Hey, so three topics to come within the next few days, but I'll start by answering a commenter who often asks what my family thinks about everything.

My extended family and cousins have only recently heard of my coming out, and I thank them for all their support and love and hope that people will learn from having me in their family. My parents generation doesn't know as much, many don't know anything about my sexuality, but seeing as their more distant from my life, I don't feel pressured to tell them as much. Although some I see kinda often and it's frustrating to be asked when I'm dating and when I'm getting married.

The hardest people to tell were the people I was closest to- so the last people that knew were my roommate, followed by my siblings. I was so scared that who I was would change in their eyes, so scared of being judged or not trusted or scolded, or worst of all, cut out, from their lives that I didn't want to tell them. My roommate had heard from other sources, since he travels in my social circles but I still pushed off telling him, and he was really was as amazing as anyone could hope for, he had already had time to process, but he didn't ask questions, didn't freak out, just took it in and accepted it, and to this day is still my roommate and best friend. Thanks.

My siblings were another story. One of my (3) sisters has been my rock in this area since high school and I don't know where I would be without her, so thanks. But the others, since they weren't in my social world too much and more conservative based of of how we were all raised, I pushed it off for as long as possible. With some of them it needed to be confronted head on, and with some it just had to be mentioned in passing. And while I wish it was easier to discuss it openly with them like I do with my friends, I love that I can still be a part of their lives as much as I always have been, and they are my four (or more, including spouses) best friends in the world and I literally pray that our relationship only grows and continues in the future, and doesn't stop if I do something they may not approve of.
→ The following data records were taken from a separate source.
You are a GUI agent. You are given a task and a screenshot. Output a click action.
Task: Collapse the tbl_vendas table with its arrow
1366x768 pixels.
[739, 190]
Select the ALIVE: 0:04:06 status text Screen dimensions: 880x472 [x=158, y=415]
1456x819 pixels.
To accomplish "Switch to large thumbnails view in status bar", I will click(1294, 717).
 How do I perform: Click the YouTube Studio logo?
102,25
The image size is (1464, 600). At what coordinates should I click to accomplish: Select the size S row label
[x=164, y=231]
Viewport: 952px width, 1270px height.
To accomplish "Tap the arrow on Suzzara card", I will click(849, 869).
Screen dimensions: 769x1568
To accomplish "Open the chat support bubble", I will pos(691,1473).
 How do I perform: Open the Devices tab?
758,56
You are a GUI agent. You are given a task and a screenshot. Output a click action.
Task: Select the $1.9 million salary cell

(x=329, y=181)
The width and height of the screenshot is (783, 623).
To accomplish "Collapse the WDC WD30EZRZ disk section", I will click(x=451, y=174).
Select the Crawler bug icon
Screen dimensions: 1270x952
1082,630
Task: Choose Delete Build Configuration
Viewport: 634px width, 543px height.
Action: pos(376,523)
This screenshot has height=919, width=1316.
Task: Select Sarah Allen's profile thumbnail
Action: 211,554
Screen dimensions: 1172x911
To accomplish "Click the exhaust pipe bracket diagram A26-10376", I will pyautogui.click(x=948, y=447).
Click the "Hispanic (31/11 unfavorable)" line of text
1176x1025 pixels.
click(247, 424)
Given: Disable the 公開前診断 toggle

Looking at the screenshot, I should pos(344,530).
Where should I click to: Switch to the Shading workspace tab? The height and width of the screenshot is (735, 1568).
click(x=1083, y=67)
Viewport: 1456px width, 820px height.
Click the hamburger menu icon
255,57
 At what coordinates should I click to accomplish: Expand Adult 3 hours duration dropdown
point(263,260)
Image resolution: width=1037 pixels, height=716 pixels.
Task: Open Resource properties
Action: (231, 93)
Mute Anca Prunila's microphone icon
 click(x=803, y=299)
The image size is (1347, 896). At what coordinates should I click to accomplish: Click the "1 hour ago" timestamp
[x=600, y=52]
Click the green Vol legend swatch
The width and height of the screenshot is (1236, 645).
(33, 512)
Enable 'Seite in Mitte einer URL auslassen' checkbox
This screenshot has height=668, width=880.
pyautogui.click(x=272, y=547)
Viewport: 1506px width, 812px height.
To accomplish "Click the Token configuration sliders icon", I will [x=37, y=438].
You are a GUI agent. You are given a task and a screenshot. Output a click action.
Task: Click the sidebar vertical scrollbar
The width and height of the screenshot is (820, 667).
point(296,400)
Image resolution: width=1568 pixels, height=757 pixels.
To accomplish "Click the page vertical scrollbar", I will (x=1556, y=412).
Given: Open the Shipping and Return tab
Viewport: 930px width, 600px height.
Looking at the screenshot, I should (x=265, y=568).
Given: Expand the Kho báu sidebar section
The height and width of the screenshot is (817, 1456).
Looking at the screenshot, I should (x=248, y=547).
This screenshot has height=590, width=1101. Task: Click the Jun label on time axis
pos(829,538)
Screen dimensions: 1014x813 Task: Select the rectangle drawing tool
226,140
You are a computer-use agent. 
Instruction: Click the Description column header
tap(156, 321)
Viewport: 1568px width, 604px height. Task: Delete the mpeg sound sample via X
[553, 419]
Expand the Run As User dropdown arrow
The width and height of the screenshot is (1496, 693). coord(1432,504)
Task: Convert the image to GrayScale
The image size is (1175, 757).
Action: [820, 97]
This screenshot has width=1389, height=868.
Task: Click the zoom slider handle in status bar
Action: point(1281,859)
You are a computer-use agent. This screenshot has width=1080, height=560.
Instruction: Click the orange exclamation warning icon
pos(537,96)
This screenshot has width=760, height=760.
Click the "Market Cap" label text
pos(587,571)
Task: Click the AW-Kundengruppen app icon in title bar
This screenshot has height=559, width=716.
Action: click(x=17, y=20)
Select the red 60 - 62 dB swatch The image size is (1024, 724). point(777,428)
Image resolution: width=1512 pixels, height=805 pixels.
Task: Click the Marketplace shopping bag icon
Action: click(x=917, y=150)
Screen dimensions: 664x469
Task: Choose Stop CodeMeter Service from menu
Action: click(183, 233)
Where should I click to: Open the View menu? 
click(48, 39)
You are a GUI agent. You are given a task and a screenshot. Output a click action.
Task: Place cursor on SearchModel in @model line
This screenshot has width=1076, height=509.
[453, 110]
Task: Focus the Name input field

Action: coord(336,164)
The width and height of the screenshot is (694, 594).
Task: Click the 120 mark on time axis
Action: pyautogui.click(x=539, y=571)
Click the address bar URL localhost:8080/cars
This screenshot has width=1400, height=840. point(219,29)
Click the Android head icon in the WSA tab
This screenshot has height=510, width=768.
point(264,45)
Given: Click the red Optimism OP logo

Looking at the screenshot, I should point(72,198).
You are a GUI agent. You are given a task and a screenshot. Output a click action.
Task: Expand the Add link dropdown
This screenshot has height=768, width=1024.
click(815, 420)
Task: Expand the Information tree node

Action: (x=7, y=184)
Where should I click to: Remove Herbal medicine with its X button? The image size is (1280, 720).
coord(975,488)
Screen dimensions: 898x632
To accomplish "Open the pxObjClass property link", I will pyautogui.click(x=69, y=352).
My parents were the first people I told. I wasn't going to come out socially, and hope it didn't get back to them when they live ten minutes away from YU- and they're my parents. It was difficult, but they knew I had been struggling with this since high school, I just don't think they realized I would ever come out. But I did, and it was discussed once or twice over the course of 18 months and that was really hard. I felt like I hadn't come out at all. But recently, since the YU Panel, the channels have been a bit more open as they are more willing to understand that I struggle with something that conflicts with my desire to be Frum, and I think they realized how deep that struggle can go. I have to thank the awful response of R' Twersky to the event for my father being so angry with him for being unwilling to allow me to be in the Orthodox world. So while I'm not bringing anyone home anytime soon, I know that I will always have their love, and mostly their support.


  1. Yay Ely i love it! and thanks for the (sort of) mention. You know that we all have your back and love you because of, not in spite of, who you are.

  2. You're welcome. lol

  3. You are braver than me. I left Judaism a while ago (for skepticism), now it is reaching two years. But I did not tell that many people. Some of my friends know and others do not. I remember when I told one of my best friends on the phone, my hands were shaking because I was afraid he was going to leave me.

    I imagine you must have a worse experience than me. Because unlike you I am not afraid of what God thinks because I do not belive in God, nor am I afraid of what hell is because I do not believe in hell. I am just afraid that the people close in my life would feel betrayed by my change in beliefs.

  4. May H.K.B.H. keep giving you and everyone chizuk with this struggle of being frum and being true to who you are!!!!!